WORK TO COMPLETE:
The output should be exactly the lines from the one containing "British Virgin Islands" through the last line of the records, and only those.

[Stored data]
□ □ □
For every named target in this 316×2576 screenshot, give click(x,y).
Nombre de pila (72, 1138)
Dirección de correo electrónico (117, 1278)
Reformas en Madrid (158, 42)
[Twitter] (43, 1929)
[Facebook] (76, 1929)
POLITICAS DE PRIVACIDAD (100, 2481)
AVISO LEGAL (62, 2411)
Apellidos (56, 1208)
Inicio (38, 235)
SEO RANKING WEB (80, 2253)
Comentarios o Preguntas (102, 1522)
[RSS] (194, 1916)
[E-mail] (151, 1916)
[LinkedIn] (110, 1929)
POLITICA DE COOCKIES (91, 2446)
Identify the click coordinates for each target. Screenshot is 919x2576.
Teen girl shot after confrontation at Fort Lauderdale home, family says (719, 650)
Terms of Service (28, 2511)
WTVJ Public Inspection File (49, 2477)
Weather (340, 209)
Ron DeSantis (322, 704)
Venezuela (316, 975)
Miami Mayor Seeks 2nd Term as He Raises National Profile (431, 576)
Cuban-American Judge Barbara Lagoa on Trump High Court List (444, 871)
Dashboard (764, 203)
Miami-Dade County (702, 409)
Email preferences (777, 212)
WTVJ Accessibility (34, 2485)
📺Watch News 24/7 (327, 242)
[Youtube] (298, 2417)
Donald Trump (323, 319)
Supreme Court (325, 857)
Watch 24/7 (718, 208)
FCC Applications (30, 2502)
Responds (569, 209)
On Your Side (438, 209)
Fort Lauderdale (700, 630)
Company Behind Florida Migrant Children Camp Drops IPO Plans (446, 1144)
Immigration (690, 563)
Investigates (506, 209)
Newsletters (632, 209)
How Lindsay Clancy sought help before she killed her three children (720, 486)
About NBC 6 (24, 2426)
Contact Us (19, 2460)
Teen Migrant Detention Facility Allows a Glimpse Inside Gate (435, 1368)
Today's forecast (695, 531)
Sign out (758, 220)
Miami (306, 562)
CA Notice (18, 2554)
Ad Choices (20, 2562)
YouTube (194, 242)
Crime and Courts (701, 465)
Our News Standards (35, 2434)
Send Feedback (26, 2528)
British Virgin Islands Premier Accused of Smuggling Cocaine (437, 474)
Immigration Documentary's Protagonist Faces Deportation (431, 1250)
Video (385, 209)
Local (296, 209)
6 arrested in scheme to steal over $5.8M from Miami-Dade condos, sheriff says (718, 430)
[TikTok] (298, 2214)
□ □ □
WRITTEN REPLY:
British Virgin Islands Premier Accused of Smuggling Cocaine (437, 474)
Immigration Documentary's Protagonist Faces Deportation (431, 1250)
Video (385, 209)
Local (296, 209)
6 arrested in scheme to steal over $5.8M from Miami-Dade condos, sheriff says (718, 430)
[TikTok] (298, 2214)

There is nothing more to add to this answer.